Here’s an opening line that will raise a few eyebrows……
Even if you have the best diet plan and fitness regime, if your sleeping hours are switched off, you’re wrecked!
Imagine two women you know: One is your model of fitness success (she clearly knows how to slim down correctly and has the body to show for it), and the other is what you fear. This friend has her heart in the right place, but no matter how hard she works, she still struggles with the process and doesn’t have the body she wants. The troubling part is that when you talk to both, they share a common approach:
The friend who struggles, cannot keep focused but follows the same plan and just isn’t seeing the same results.
The problem might seem obvious at first. After all, one woman strays from her diet more than the other and if exercise “isn’t working,” it probably means she just doesn’t really know how to train.
Maybe it’s genetics. Maybe she’s lazy or lacks willpower.
Or maybe, diet or exercise isn’t the real problem.
Sleep Controls Your Diet
The ever-ending debate about the best way to achieve a healthy weight always revolves around eating and movement. If you want to look better, the most common suggestion is “eat less and move more.” But it’s not that simple, or even accurate.

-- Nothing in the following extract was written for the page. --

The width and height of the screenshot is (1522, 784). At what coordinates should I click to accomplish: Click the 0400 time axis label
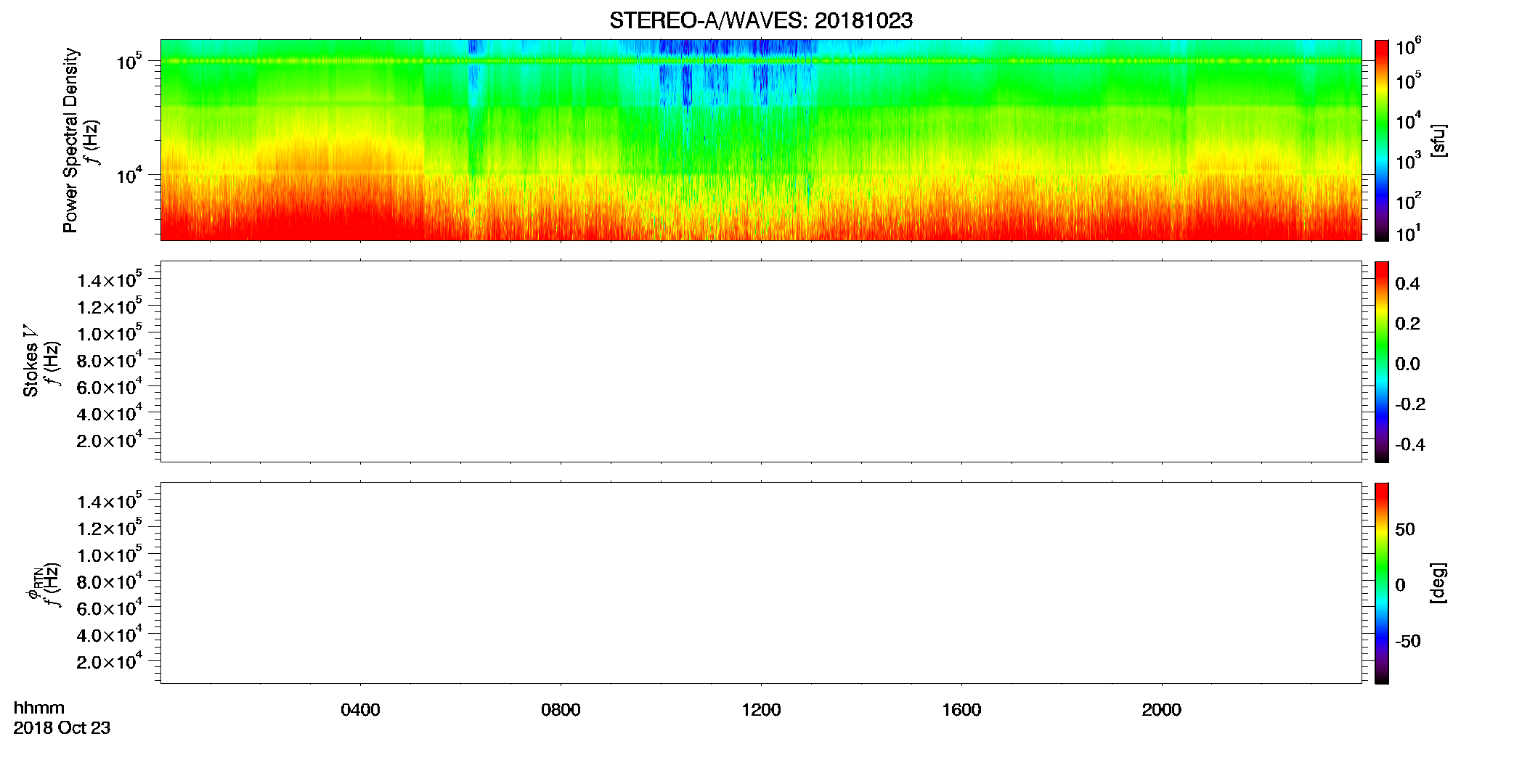pos(360,710)
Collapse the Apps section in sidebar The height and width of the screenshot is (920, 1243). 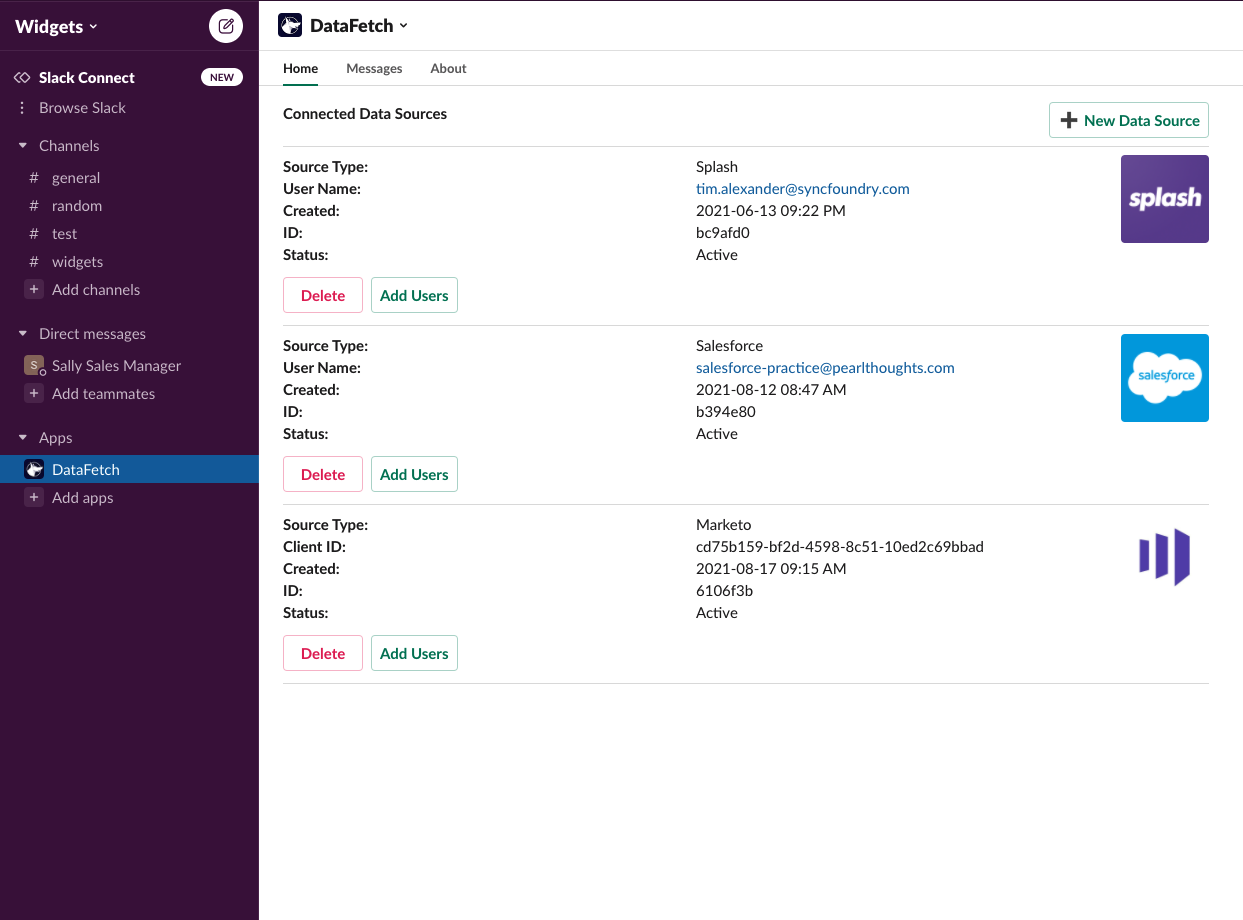pyautogui.click(x=23, y=438)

Sometimes you want to eat less and move more, but it seems impossible to do so. And there might be a good reason: Between living your life, working, and exercising, you’re forgetting to sleep enough. Or maybe, more importantly, you don’t realize that sleep is the key to being rewarded for your diet and fitness efforts.

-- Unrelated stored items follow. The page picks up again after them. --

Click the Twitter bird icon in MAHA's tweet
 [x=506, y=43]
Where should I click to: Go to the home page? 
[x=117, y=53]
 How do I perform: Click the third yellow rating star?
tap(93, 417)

Not sleeping enough—less than seven hours of sleep per night—can reduce and undo the benefits of dieting, according to research published in the ‘Annals of Internal Medicine’.
In the study, dieters were put on different sleep schedules. When their bodies received adequate rest, half of the weight they lost was from fat. However when they cut back on sleep, the amount of fat lost was cut in half—even though they were on the same diet. What’s more, they felt significantly hungrier, were less satisfied after meals, and lacked energy to exercise. Overall, those on a sleep-deprived diet experienced a 55 percent reduction in their fat loss compared to their well-rested counterparts.
Poor Sleep Changes Your Fat Cells
Go back to the last time you had a terrible night sleep. You felt horrendous, exhausted, confused, dazed and most definitely grumpy. It’s not just your brain that feels that way but your fat cells do too. When you have deprived your body of sleep, it suffers a metabolic punch with hormones flying all over the place confusing the correct function of cells job.
Within just four days of sleep deprivation, your body’s ability to properly use insulin (the master storage hormone) becomes completely disrupted.
Lack of Rest Makes You Crave Food
Many people believe that hunger is related to willpower and learning to control the call of your stomach, but that's incorrect. Hunger is controlled by two hormones: leptin and ghrelin.
Leptin is a hormone that is produced in your fat cells. The less leptin you produce, the more your stomach feels empty. The more ghrelin you produce, the more you stimulate hunger while also reducing the amount of calories you burn (your metabolism) and increasing the amount fat you store. In other words, you need to control leptin and ghrelin to successfully lose weight, but sleep deprivation makes that nearly impossible.
Sleep deprivation is a little like being drunk. You just don’t have the mental clarity to make good complex decisions, specifically with regards to the foods you eat—or foods you want to avoid.
Not enough sleep means you’re always hungry, reaching for bigger portions, and desiring every type of food that is bad for you—and you don’t have the proper brain functioning to tell yourself otherwise.
No matter what your fitness goals are, having some muscle on your body is important. Muscle is the enemy of fat—it helps you burn fat and stay young. But sleep (or lack thereof) is the enemy of muscle.
The Better Health Secret: Prioritize Sleep
The connection between sleep and weight gain is hard to ignore.
While there are no conclusive numbers that apply to all, a good rule of thumb is to get yourself between 7-9 hours sleep per night and make sure one bad night isn’t continued for the rest of the week. It might not seem like much, but it could make all the difference and mean more than any other health decision you make.